= Gridcosm =

Collaborative art project

Creation of new level on Gridcosm. The image on the left is shrunk to become the center of a 3-by-3 grid, which other artists then complete the remaining eight squares of.

Gridcosm is a collaborative art project of the online art collective SITO, in which artists from around the world contribute images to a compounding series of graphical squares. Each level of Gridcosm is made up of nine square images arranged into a 3-by-3 grid. The middle image is a one-third size version of the previous level. Artists add images around that center image until a new 3-by-3 grid is completed, then that level itself shrinks and becomes the "seed" for the next level. This process creates an ever-expanding tunnel of images, the newest level a direct result of the previous level which is a result of the previous level and so on.

As of March 2018, 365 artists have contributed more than 4,260 levels (over 34,081 individual images) to the project.

==Gridcosm origins==
The Gridcosm was started on March 30, 1997 by founder of SITO, Ed Stastny. The project built upon the ideas and experiences with previous SITO collaborative projects ("Synergy" projects), many of which were grid-based.
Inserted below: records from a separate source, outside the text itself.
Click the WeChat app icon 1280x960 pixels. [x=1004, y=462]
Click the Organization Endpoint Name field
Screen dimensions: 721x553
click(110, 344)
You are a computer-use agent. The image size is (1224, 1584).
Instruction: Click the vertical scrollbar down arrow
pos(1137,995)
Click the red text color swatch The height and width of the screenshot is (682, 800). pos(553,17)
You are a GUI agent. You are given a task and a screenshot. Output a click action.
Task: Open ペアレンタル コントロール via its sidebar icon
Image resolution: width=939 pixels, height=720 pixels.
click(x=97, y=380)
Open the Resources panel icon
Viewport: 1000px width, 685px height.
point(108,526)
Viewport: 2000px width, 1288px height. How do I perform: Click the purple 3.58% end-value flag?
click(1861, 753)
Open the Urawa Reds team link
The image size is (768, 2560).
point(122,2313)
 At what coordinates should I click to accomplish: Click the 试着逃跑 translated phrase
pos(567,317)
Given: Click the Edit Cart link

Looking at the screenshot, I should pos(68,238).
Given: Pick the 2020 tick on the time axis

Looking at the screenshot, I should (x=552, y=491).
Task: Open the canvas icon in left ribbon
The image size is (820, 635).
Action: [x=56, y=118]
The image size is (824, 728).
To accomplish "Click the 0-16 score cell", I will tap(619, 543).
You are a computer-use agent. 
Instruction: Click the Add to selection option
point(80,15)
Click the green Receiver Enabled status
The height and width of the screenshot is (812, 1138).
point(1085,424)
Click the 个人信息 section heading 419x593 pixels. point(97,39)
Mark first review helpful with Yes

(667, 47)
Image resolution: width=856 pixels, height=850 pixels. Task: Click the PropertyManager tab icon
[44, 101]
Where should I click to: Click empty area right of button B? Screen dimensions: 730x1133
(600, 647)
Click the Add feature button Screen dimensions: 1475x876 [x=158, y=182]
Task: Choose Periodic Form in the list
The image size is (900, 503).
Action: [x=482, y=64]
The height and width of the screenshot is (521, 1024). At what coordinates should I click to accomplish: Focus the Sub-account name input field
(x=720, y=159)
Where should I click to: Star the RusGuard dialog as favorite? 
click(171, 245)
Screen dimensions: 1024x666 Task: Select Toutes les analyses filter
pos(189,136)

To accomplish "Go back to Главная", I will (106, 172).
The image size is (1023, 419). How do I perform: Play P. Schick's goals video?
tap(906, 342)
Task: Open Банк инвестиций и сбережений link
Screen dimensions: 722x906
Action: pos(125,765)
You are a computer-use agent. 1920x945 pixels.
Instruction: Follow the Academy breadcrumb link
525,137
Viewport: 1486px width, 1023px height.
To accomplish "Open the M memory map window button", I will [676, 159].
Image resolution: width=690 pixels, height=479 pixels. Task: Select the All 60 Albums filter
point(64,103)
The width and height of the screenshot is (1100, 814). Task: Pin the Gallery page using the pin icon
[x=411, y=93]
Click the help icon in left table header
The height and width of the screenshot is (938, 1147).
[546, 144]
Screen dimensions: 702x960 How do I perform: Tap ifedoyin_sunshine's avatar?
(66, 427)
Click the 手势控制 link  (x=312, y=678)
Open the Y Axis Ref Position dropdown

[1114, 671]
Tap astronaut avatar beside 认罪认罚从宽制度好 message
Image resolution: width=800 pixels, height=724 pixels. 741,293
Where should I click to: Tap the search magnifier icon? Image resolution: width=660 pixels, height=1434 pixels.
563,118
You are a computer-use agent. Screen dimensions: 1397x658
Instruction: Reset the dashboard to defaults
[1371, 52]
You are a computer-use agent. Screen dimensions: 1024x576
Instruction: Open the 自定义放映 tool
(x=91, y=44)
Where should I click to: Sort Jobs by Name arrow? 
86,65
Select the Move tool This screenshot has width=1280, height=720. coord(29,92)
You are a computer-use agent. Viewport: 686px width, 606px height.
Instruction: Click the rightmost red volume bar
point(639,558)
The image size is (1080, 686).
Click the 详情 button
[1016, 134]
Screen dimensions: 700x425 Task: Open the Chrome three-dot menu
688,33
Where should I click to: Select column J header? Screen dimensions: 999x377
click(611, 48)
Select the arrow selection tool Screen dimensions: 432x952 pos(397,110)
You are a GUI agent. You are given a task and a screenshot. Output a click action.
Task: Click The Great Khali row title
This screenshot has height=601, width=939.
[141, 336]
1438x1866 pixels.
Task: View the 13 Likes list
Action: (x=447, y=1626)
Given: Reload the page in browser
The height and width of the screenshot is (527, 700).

There have been many changes to the infrastructure of the Gridcosm since its 1997 inception.
- Process of generating new level changed from manual to automatic after the first few levels
- Software rewrite and move to database: mid-2000
- After 8 years, the background color of the Gridcosm page is changed from black to white: July 2005
- The ability for users to add "tags" to current and past levels: April 2006

Artist map of level 795. (Click for more info)

==Grid poem==
In addition to the images in the gridcosm, there is a text element as well. When submitting a square to the grid, the user adds a text fragment which becomes associated with that square. Before submitting the text, the user can preview any text that comes before or after. This allows the user to choose words or fragments of sentences, allowing them to "blend" the text of the poem if they choose. Hyperlinks can also be added to the submitted text, although this is infrequent.

An example of a completed grid poem: "When you find yourself plummeting, please jump right in clawwing the age haw if sis first time with the gimp, not as smooth as pshop and it goes like this, tirelessly toiling with trumpets and fanfare." - Level 2819

Additionally, when a new level is created, there must be some "seed" of text for users to add on to. This text is created by an algorithm. In earlier levels of the Gridcosm, this "seed" of text was not as random as it is now. Various phrases such as "groblin attack" and "this should have been something better" were often used.

==Gridcosm Activity report==
The details of the Gridcosm are captured with every piece added to the level and information about the work and the participants can be viewed using the Gridcosm Activity Report. A report can be viewed on the Gridcosm as a whole, with such information as the number of levels, the overall number of artists and much more.

There are also Individual artist reports which break down the contributions any given artist into categories such as number of pieces, average time between pieces, position popularity and much more.

==Significant Gridcosm firsts==
- First use of coordinate as graphic element: User AUS, Level 1
- First use of old reservation box as graphic element: LEN, Level 10
- First use of old red reserved square as graphic element: KYT Level 24
- First use of grid location (Gridmap) as embedded graphic element: OED Level 49
- First appearance of Netscape broken image icon as graphic element: KYT Level 65
- First grid hog or hijack: SNY Level 66
- First two level grid hog or hijack: MKC Level 482/483
- First visual reference to the Brady Bunch: MRD Level 131
- Current Forum Debut: 2000-01-12 03:12:17

=="Fly-through" animation==
The structure of the project lends itself to animated traversals, called "fly-throughs". These can take the form of a zoom-in, going into the past, or a zoom-out, moving toward the present day. Notably, Lenara Verle produced a high quality animation of the first 1000 levels of Gridcosm, which was scored with a soundtrack made by SITO artists. In 2005, this animation won an International Media Award.